Phase Two of The Durkheim Project, now underway, includes scaling the database to more than 100,000 veterans and encouraging all veterans – and their friends and families — to see the value in having social-media behaviors observed for risk factors. At this time, the project is authorized as observation only and non-interventional, with the hope of eventually providing a real-time triage of interventional actions (Phase Three). The database is entirely opt-in and complies with federal health-privacy standards.
The Durkheim Project has been a labor of love for all involved, especially Chris Poulin, a predictive-analytics guru and founder of the company Patterns and Predictions. Poulin began working with Dartmouth researchers to address the veteran suicide problem in 2010. He is steadfast in his belief that the next generation of predictive analytics software tools “gives scientific and clinical investigators new hope and resources for solving even the most intractable problems.”

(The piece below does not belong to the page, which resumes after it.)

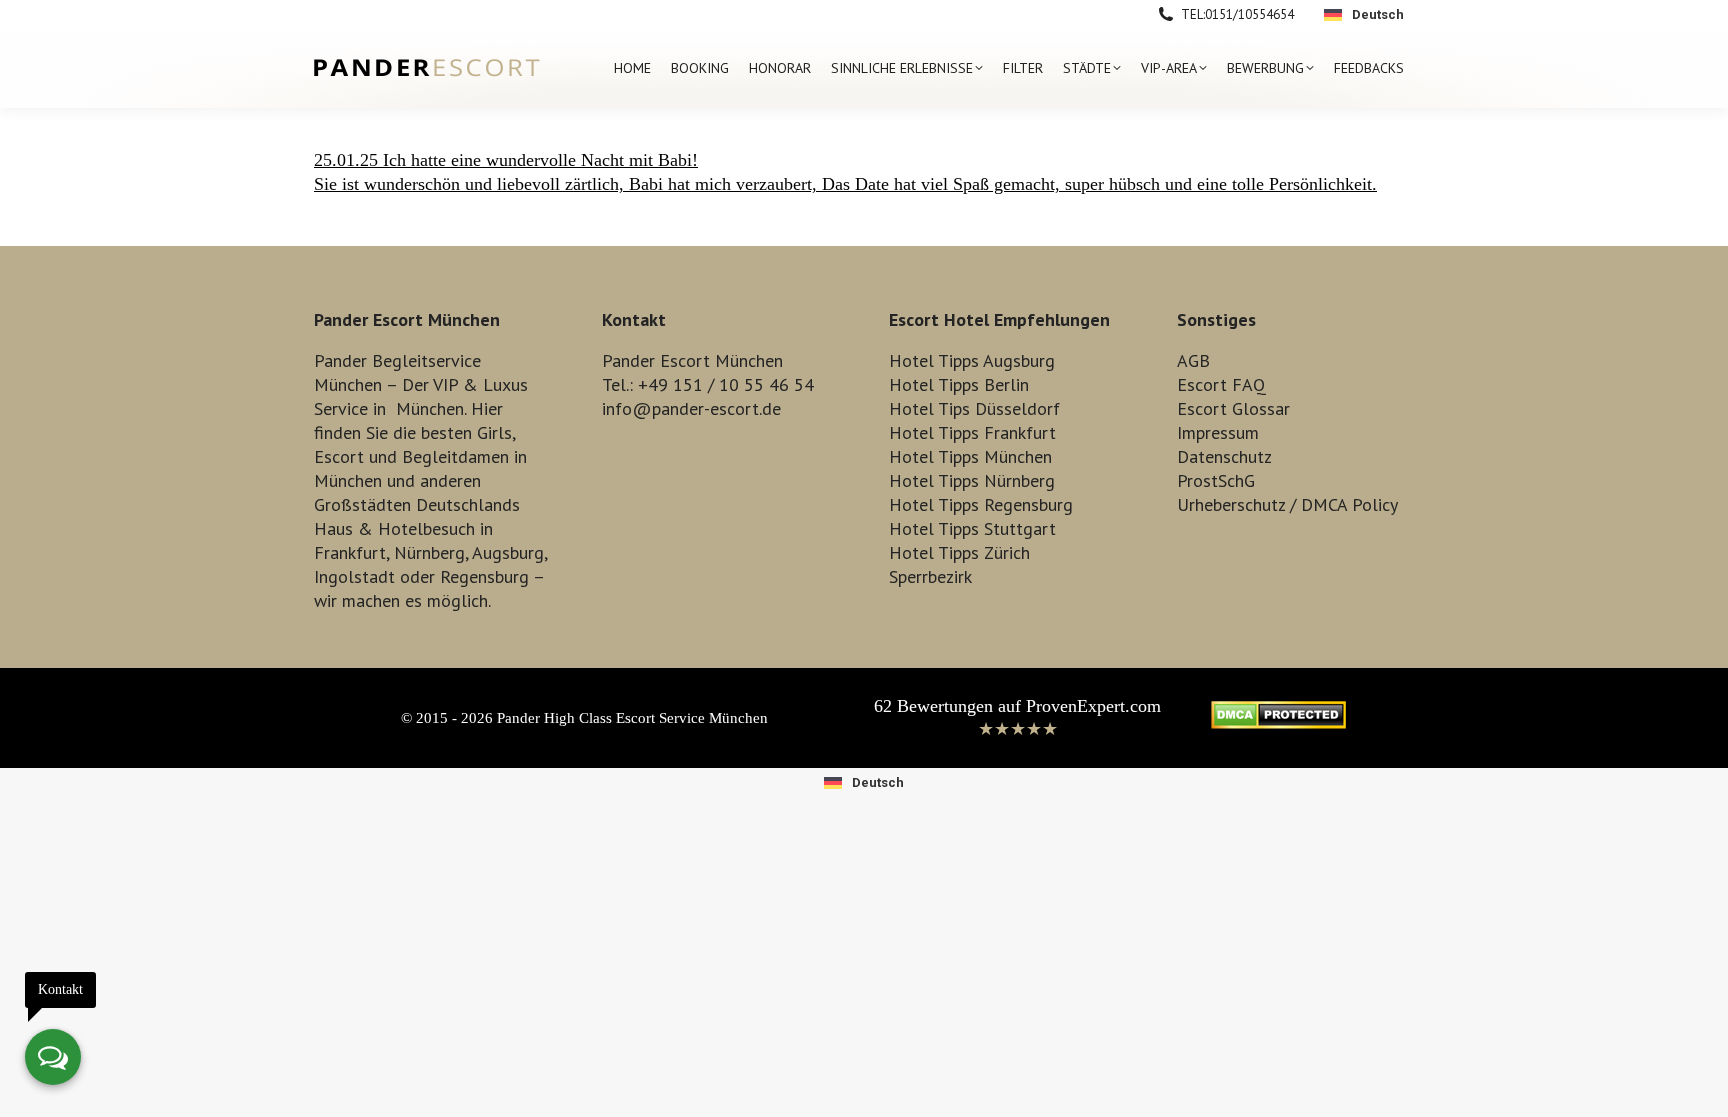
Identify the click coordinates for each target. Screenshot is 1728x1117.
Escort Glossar (1233, 408)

In 2011, Poulin began enlisting the help of other technology companies, including my company, Attivio, to help join information together at a massive scale, and make it highly accessible so it can be analyzed in real time. We were on board immediately. After securing a $1.7 million contract from the Defense Advanced Research Projects Agency, the project was tested, validated and is now ready for wide-scale deployment.
In so many ways, The Durkheim Project is an example of Big Data done right. It’s an inspiring example of technology companies coming together to solve a social and government problem that has thus far eluded all other solutions. With so much recent negative attention given to privacy and the obtaining of personal information, The Durkheim Project is completely transparent, opt-in/opt-out, and committed to following all medical protocols for privacy.
The hope is that with awareness and success at helping identify veterans at risk, more and more people will feel encouraged to participate.
The solution is as much about helping veterans, as it is about putting veterans in the best possible position to be helped.
Ali Riaz is chief executive officer at Attivio.